И тогда сквозь череду страдательных героинь и несбывшихся женских судеб в лентах Ромма начнет прорастать и крепнуть совсем другой, мужской и победительный, образ: человек, способный отказаться от навязанной ему роли; более того, высказаться этим за всех, кто большой Историей права на собственный голос лишен. Да, такой человек, скорее всего, тут же заплатит за этот выбор жизнью; но это уже будет добровольный выбор и добровольная жертва – а лишь такая жертва в нашем кино со времен Броненосца "Потемкина" способна остановить круговерть насилия и претворить властную вертикаль господ и рабов в союз всех хороших людей.

... Вот в Человеке № 217 вдруг откажется "идти туда, куда скажут" тихий профессор Карташов; блистательно сыгранный мейерхольдовцем Зайчиковым, он сообщит всесильному хозяину: "Это ты – животное, а я – человек", да еще и покажет тому под конец смачный кукиш. Вот в Русском вопросе взбунтуется наделенный природным обаянием Бориса Тенина веселый хулиган и пьяница Морфи, успев напоследок прокричать: "Идите к дьяволу – я выхожу из вашей шайки!.." Вот в Убийстве на улице Данте вдруг перестанет бояться целая французская деревушка – сколько ж можно позволять оккупантам казнить беззащитных... Словом, вновь, как у Гроссмана: "Я – человек. Я могу сказать "нет", - пусть даже говорить это "нет" приходится в лагерном бараке.

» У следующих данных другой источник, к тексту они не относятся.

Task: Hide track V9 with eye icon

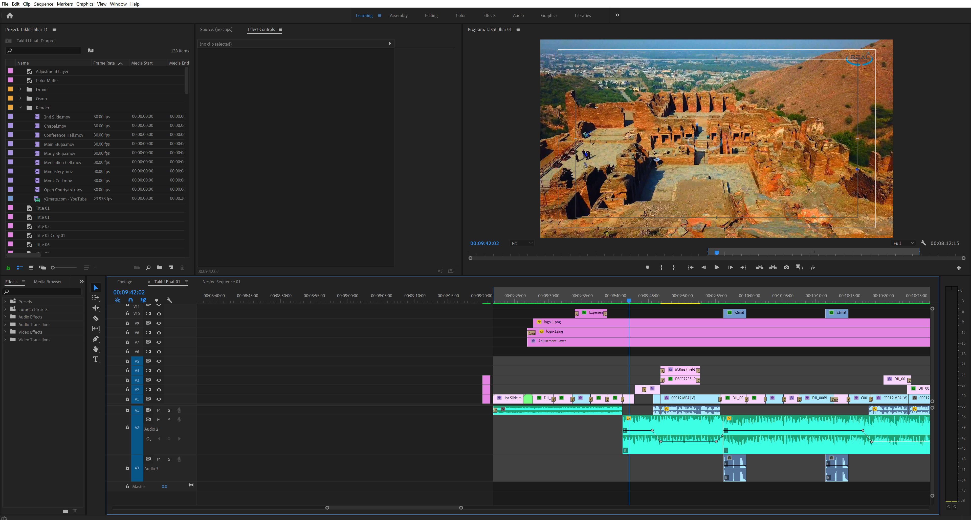Action: (x=159, y=323)
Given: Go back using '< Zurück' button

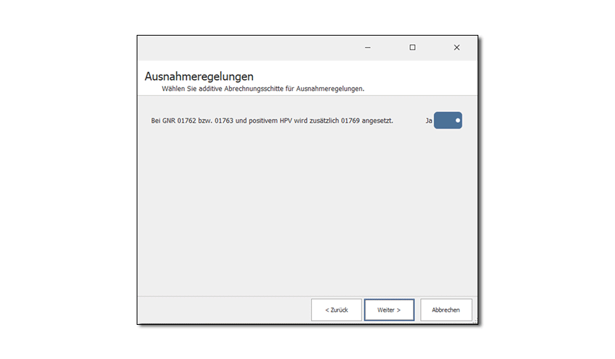Looking at the screenshot, I should [336, 310].
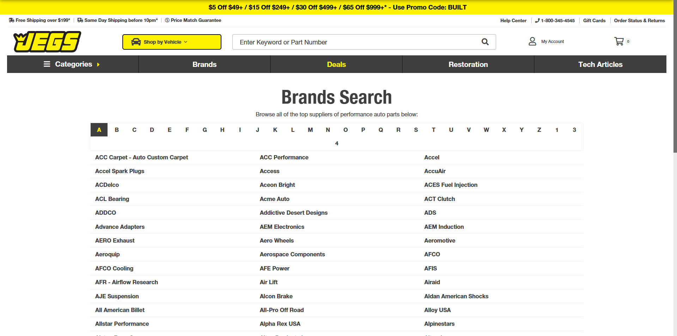Click the JEGS logo
This screenshot has width=677, height=336.
[47, 42]
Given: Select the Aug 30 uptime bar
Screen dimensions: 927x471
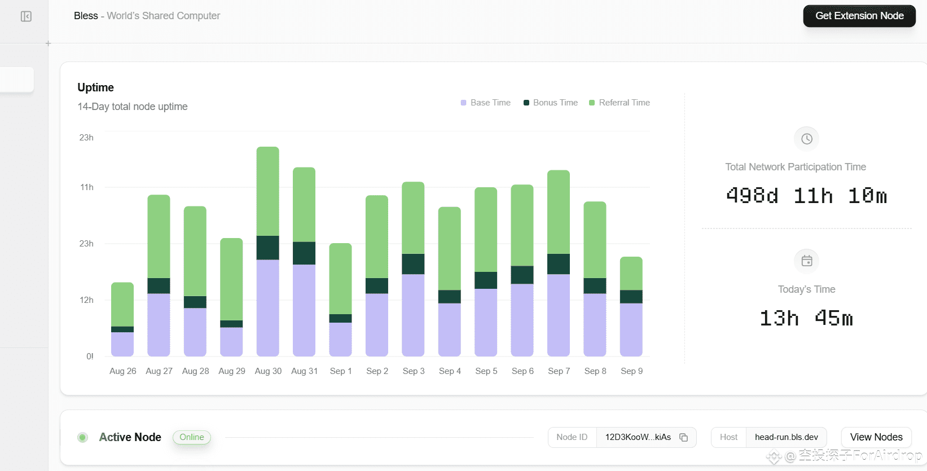Looking at the screenshot, I should tap(267, 252).
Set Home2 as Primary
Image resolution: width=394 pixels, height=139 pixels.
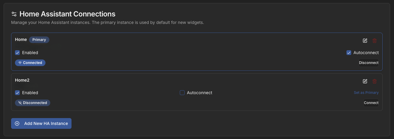point(366,93)
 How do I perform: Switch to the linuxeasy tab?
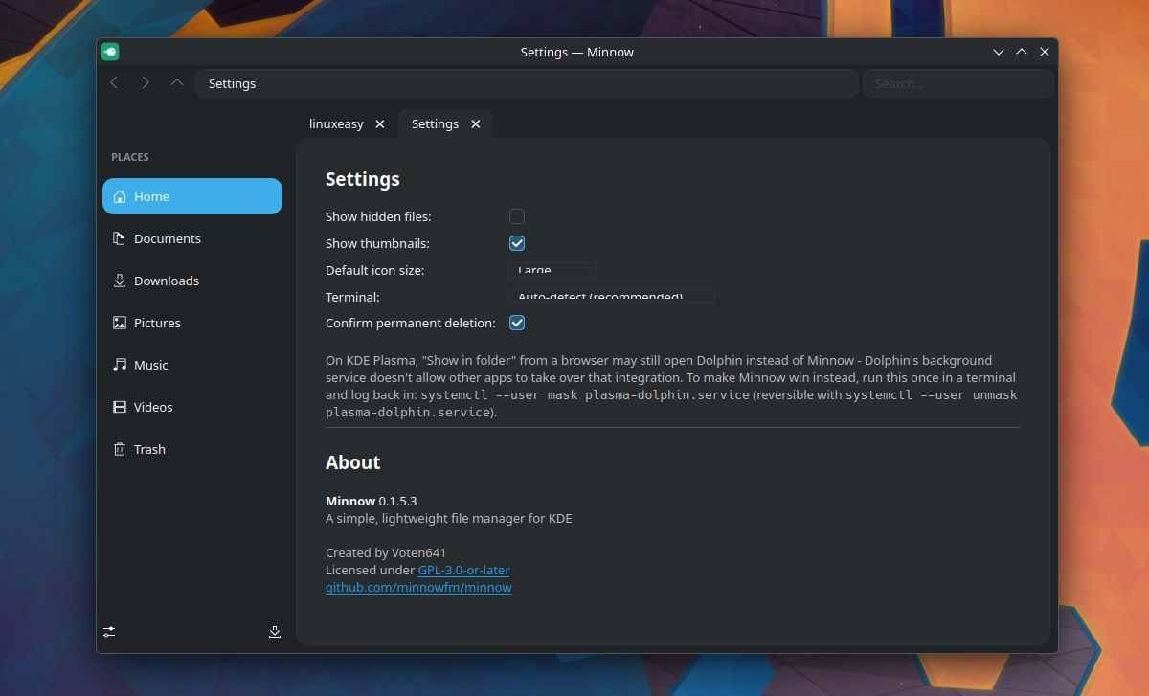tap(336, 124)
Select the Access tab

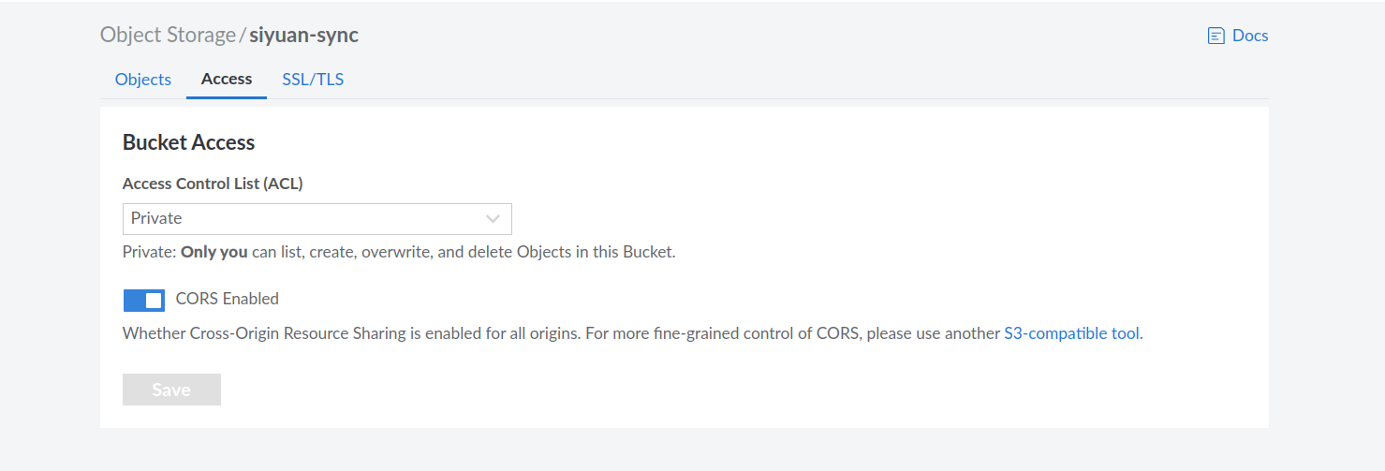tap(227, 79)
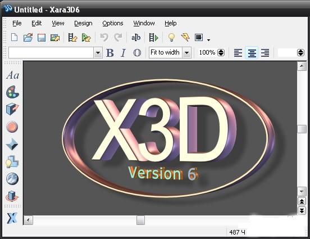
Task: Open the Design menu
Action: point(83,24)
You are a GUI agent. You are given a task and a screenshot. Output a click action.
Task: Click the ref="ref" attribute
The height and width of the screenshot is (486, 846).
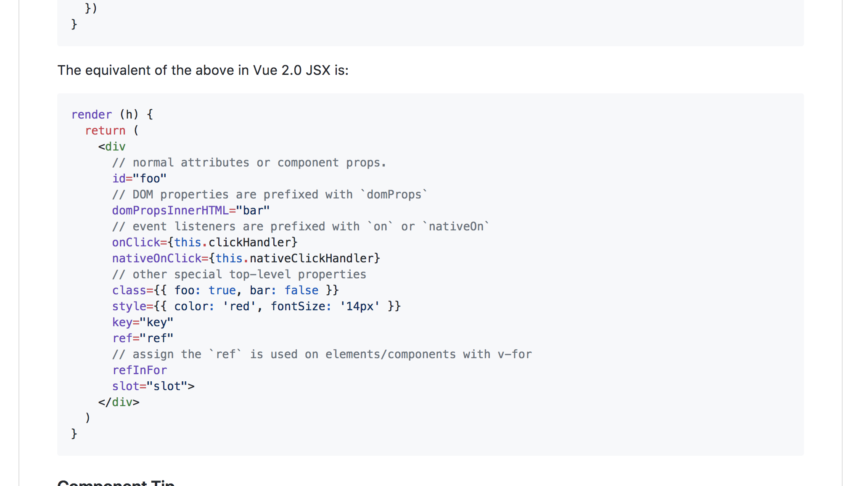pos(143,338)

Беллетристика? Но в Обыкновенном фашизме Ромм отыщет и сделает смысловым центром картины документальный кадр: молодой человек у позорного столба, рядом эсэсовцы, а на груди человека – табличка: "Я предатель своего народа. Я сказал "нет". И вот с такого вот Слова - не навязанного свыше - сказанного от первого лица (кстати, и самим автором) История, быть может, и впрямь начнет свой обратный ход, и "человеческая икра" вновь превратится в изобилие отдельных лиц – живых и разных.